Entries supplied →
********
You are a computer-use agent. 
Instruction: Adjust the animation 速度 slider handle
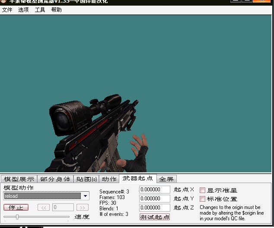pyautogui.click(x=17, y=217)
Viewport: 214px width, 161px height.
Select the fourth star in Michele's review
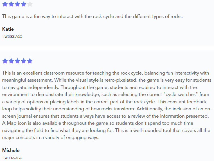(x=24, y=61)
********
Given exercise →
Format the lines above as a Markdown table with two columns, "Row" and "Line", numbering each non-blank line in order. Omit blank lines and leave the pictures out.

Task solution →
| Row | Line |
|---|---|
| 1 | You are a computer-use agent.  |
| 2 | Instruction: Adjust the animation 速度 slider handle |
| 3 | pyautogui.click(x=17, y=217) |
| 4 | Viewport: 214px width, 161px height. |
| 5 | Select the fourth star in Michele's review |
| 6 | (x=24, y=61) |